Interview with Bill Locke, Director of human resources of Toronto General Hospital, University Health Network
WHAT JOB OPPORTUNITIES ARE AVAILABLE WITH THE TORONTO GENERAL HOSPITAL AND THE UNIVERSITY HEALTH NETWORK?
The University Health Network includes three hospitals: the Toronto General Hospital, specializing in transplantations and cardiovascular medicine; the Toronto Western Hospital, expert in neurology and orthopedics; and finally the Princess Margaret Hospital, where we handle oncology and cancer treatment. So there are many job opportunities within the Network, especially in nursing, whether in general medicine, intensive care units or in psychiatry. Just to give you an idea, we are currently looking to hire 300 students in this area. For now, we have as many doctors as we need, but there are other openings in finance, accounting and human resources.

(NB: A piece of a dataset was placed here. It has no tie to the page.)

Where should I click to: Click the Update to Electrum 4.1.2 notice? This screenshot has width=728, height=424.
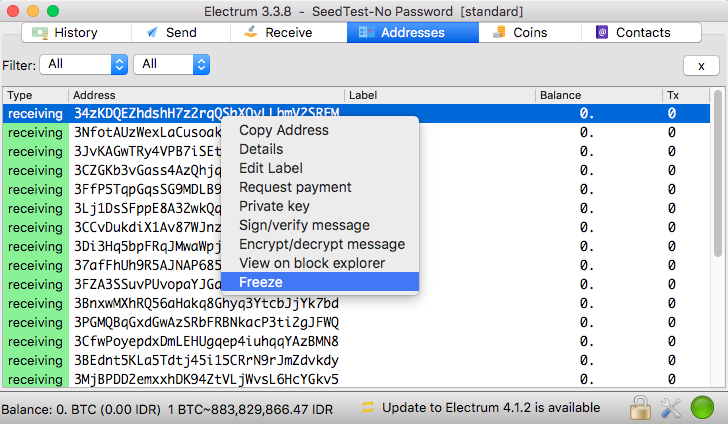(x=491, y=407)
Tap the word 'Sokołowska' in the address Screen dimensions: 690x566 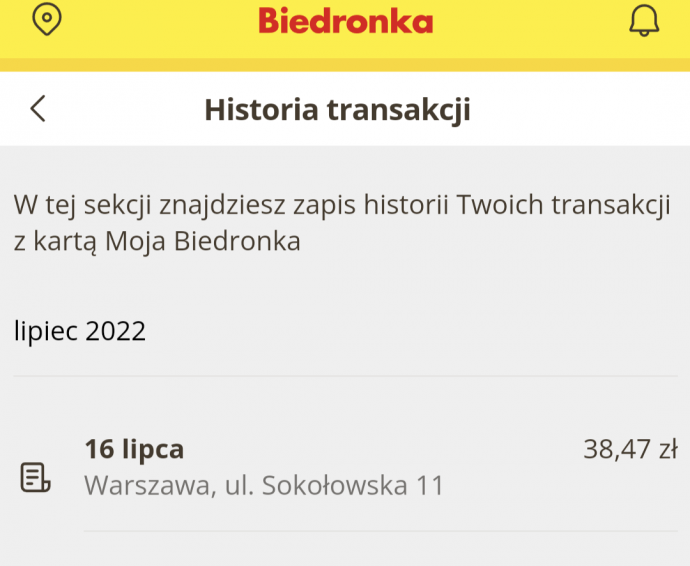click(x=335, y=486)
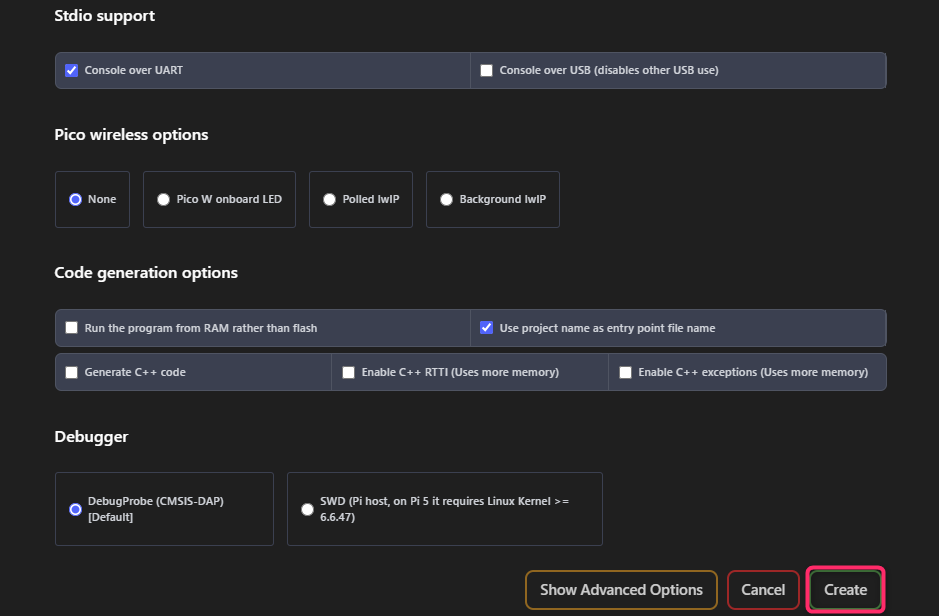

CAN YOU TELL US ABOUT YOUR RECRUITING PROCESS?
In fact, we have three processes—one for students, then one each for internal and external recruiting. In the first case, we have agents who cover colleges and universities across the country to tell students about our job opportunities. For internal recruiting, we have bulletin boards to let employees know about the various career openings available to them. Finally, our website is a major showcase for external recruiting. We also run our ads in various newspapers and specialized job boards.
IS THE RECRUITING PROCESS THE SAME FOR ALL OCCUPATIONS?

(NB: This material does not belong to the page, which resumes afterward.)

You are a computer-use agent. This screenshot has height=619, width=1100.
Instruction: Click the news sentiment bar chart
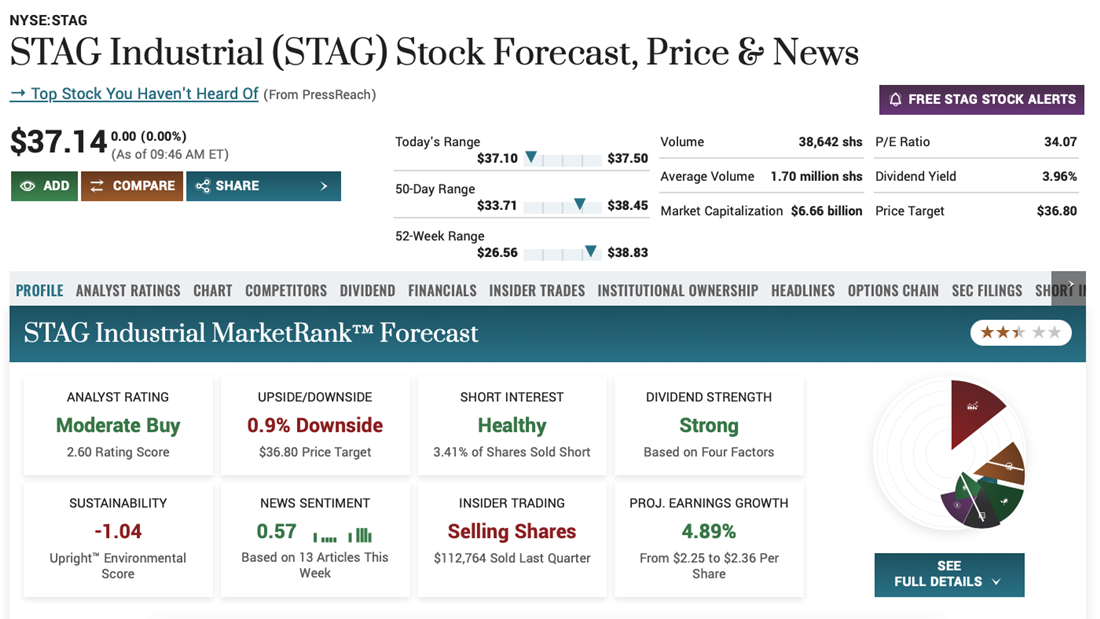click(x=342, y=534)
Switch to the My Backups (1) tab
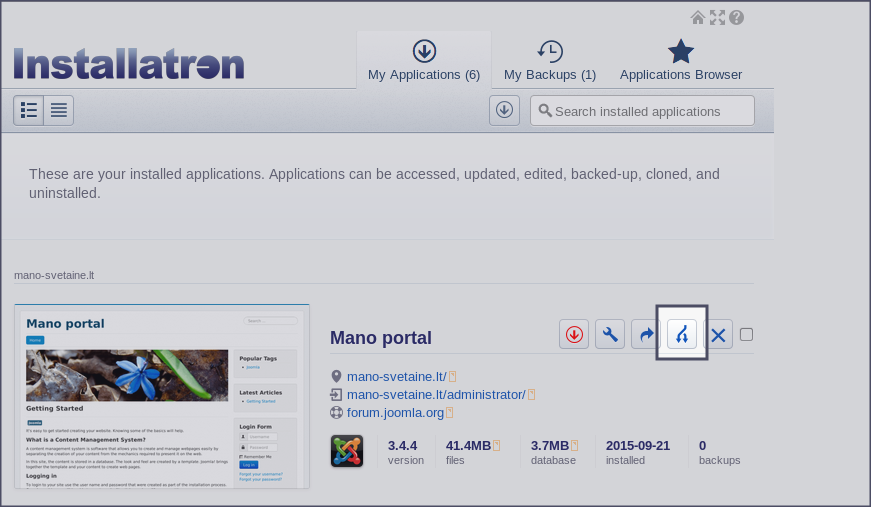The width and height of the screenshot is (871, 507). click(549, 61)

Once we’re in communication with a candidate, the process is essentially the same whether the person is a nurse or an accountant. Only doctors, who are always referred, are seen directly by the chief medical officer. For other types of positions, we put candidates in touch with the manager of the department where they would like to work. After, we most often have them come in for an interview, and that’s when we also offer them a tour of our various facilities.
WHAT LEVEL OF EDUCATION DOES THE UNIVERSITY HEALTH NETWORK REQUIRE?
Nowadays, our needs are such that we no longer hire anyone who does not have at least a bachelor’s degree, with a master’s required for certain specialized nursing jobs. Our finance, human resources and accounting jobs also require a bachelor’s or master’s degree.
WHAT ARE YOUR RECOMMENDATIONS FOR CVS?
We are looking for people with exceptional qualities in providing patient care, people who can work with different types of professionals. The CV must absolutely emphasize these skills. It also has to clearly express the candidate’s desire to work in a university hospital. We provide many kinds of training, and that’s why it’s important for us to know what a candidate’s professional objectives are for the next three to five years. This lets us see how we could help that person develop his or her career within the University Health Network.
WHAT DO YOU EXPECT FROM THE COVER LETTER?
It’s a capital element because it’s often what we’ll read first. Of course, it has to provide general information about the candidate including current job, future aspirations, general qualifications, availability and contact information. It can also provide additional information of interest, such as a candidate’s upcoming visit to Toronto, for example. Above all, though, it has to communicate the person’s motivation and enthusiasm. Often the cover letter will be what makes a difference between two candidates. It therefore has to be particularly well presented and written.
WHAT TYPES OF QUESTIONS SHOULD CANDIDATES ASK?
Anything they can think of! Often, candidates are too shy to ask questions, which is a mistake, because this leads us to question how interested they truly are in working here. When facing a potential employer, it’s normal to have questions. For example, what does a typical work day involve? What are your training policies? Which specialties are practised? What benefits do you offer? How do you evaluate employee performance? All these questions are valid, and we encourage them throughout or after the interview.